A pattern that has also been observed in musicians and their audiences, brain-to-brain synchrony is a mirroring of neural activity between individuals or groups. And according to a new study in Scientific Reports, such synchrony in spouses could affect how they respond to their children.
Atiqah Azhari from Nanyang University and colleagues first asked 24 Singaporean husband-and-wife pairs how many children they had, and the age of their youngest child. All pairs had at least one child under the age of four. Both parents also provided a “parenting response ratio”, which measured how often either the mother or father took the lead (0:5, 1:4, 2:3, 3:2, 4:1 and 5:0).
The couples were then split into two conditions: half stayed in the same room, whilst the others were separated in different rooms. In both conditions, participants were played a variety of different sounds such as static noise and adult vocalisations, as well as negative and positive sounds of infants crying and laughing respectively. After hearing the sounds, participants rated how distressing they were on a scale of 1 to 5. The team also repeated the same process with control pairs of participants, who had no prior relationship.
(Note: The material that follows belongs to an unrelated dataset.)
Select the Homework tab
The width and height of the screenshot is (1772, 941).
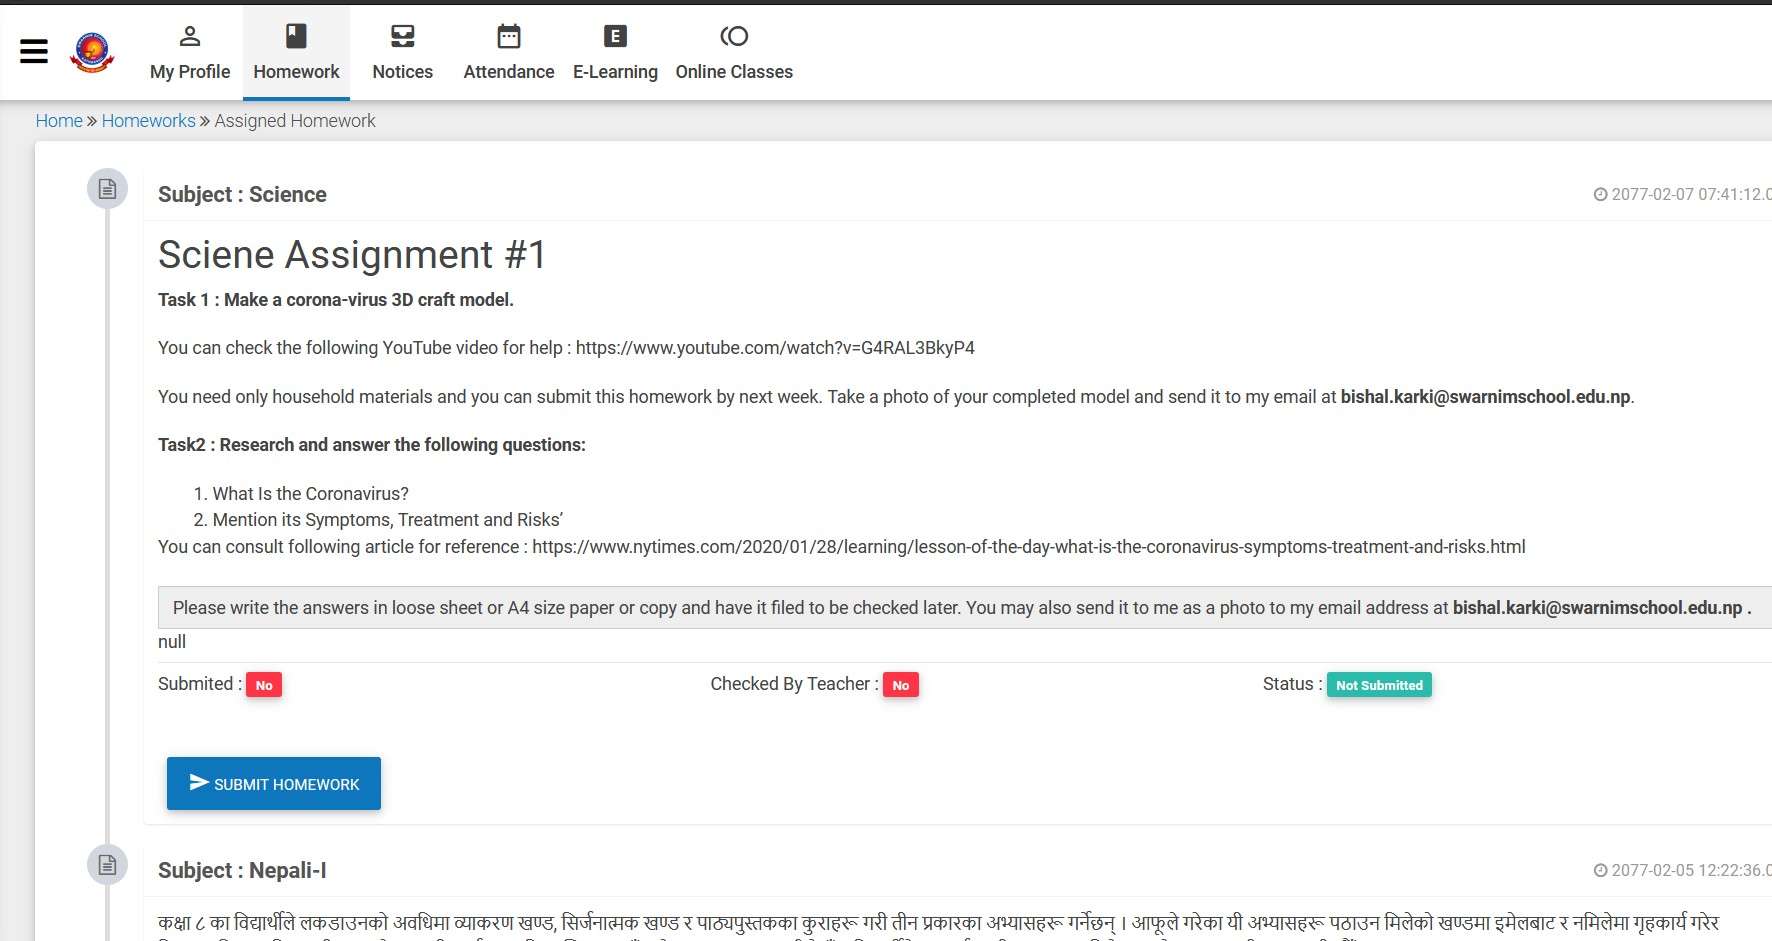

Throughout the experiment, parents wore a cap measuring blood flow in the prefrontal cortex of the brain using a technique called near-infrared spectroscopy (a higher concentration of oxygenated blood is related to greater activation in that particular area). To measure synchrony between partners, the researchers looked at how similar their patterns of blood flow were over time.
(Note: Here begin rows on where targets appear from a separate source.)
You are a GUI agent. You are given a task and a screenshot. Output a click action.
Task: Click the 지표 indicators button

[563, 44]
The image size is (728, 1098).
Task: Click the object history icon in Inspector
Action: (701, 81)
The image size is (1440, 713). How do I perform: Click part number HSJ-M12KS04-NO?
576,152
As anticipated, couples who were sat together showed greater brain synchrony than those who were separated; this synchrony was located specifically in the inferior frontal gyrus, left middle frontal gyrus and bilateral anterior prefrontal gyrus. This was only the case for real partners: the control pairs didn’t show any greater synchrony when together than when apart, suggesting that the presence of an intimate partner, rather than simply any other person, was key to enhancing synchrony.
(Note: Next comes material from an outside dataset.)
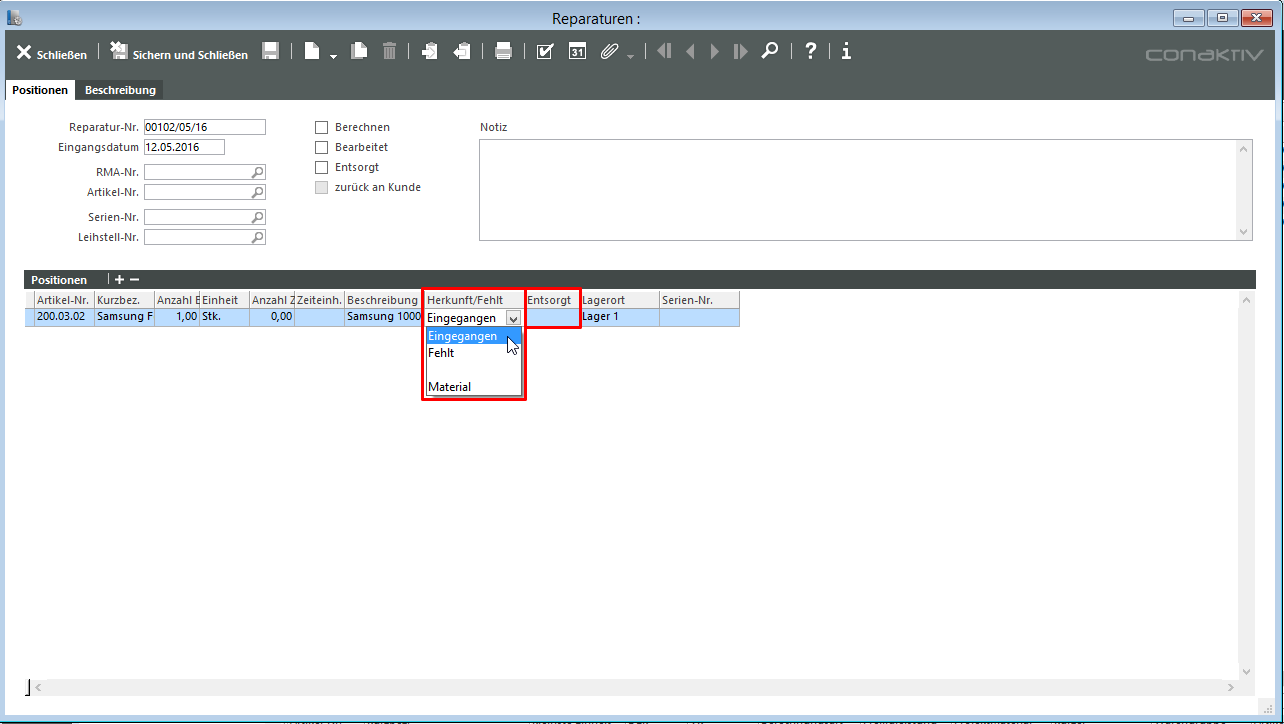Click the duplicate record icon
Image resolution: width=1284 pixels, height=724 pixels.
pyautogui.click(x=359, y=52)
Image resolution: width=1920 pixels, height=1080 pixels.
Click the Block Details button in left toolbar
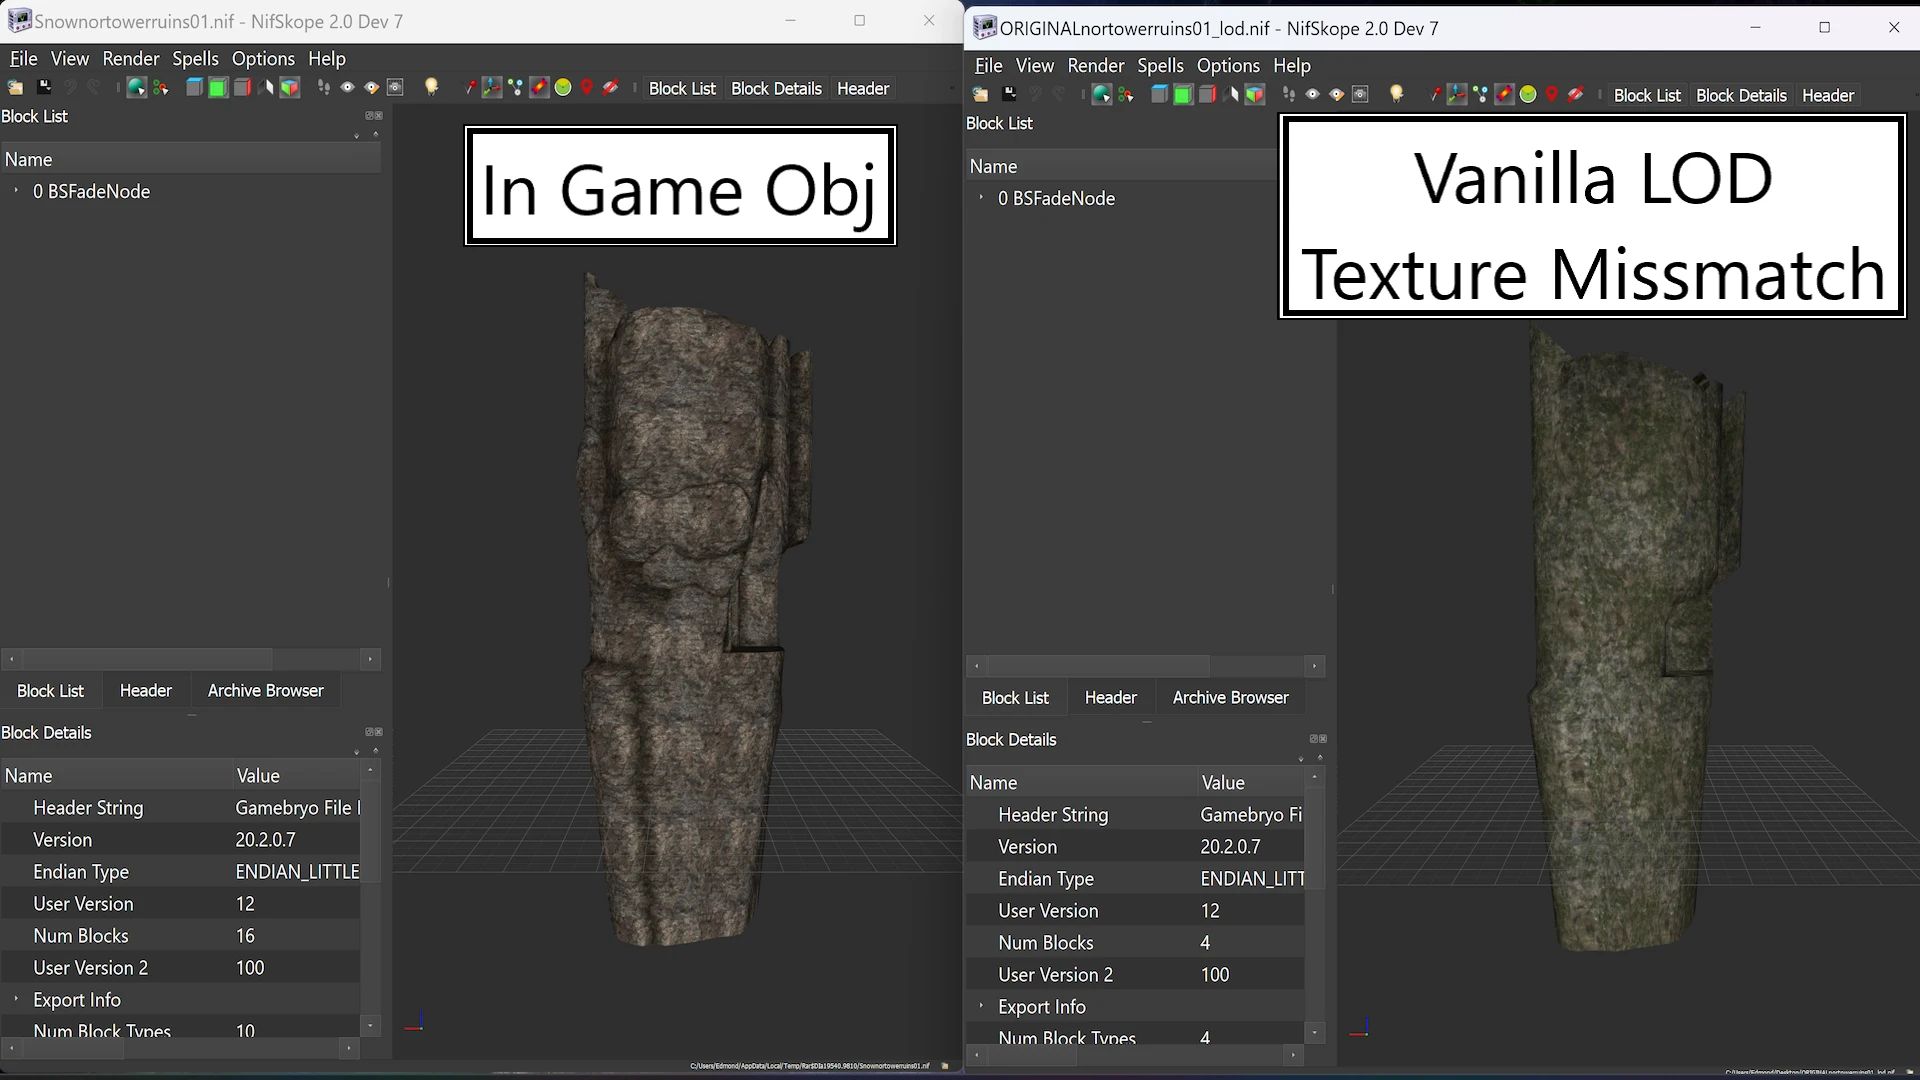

The kind of sound mattered too: perhaps surprisingly, the sound of infants crying did not increase synchrony between partners who were physically together, while infant laughter, adult laughter and the static sound did.
Given that the brain areas that showed increased synchrony are involved in attention and cognitive control, these patterns could relate to changes in attention and how people parent. This could be beneficial in positive situations, helping parents respond to their children together.
But if there’s a higher level of synchrony when a child is crying, then parents may “catch” or be affected by their partner’s stress, leading to less effective caregiving behaviour. This could also explain why there was no increase in synchrony in the “together” condition during the negative sounds.
This goes some way to explain why younger couples and couples with only one child had higher levels of synchrony compared to older couples. Older couples or those with multiple children were more experienced with parenting, and so their lower synchrony may “reflect a diminished need to respond similarly to each other as they experience greater security in their own roles as parents”, the authors write.
There were several limitations, however. Firstly, parents were played recordings of unknown children and adults: responses to their own child crying or laughing, therefore, may have been very different indeed. The study was also a one-off: looking at synchrony and its relationship to co-parenting over the course of several months or even years may give a better insight into how this mirroring works.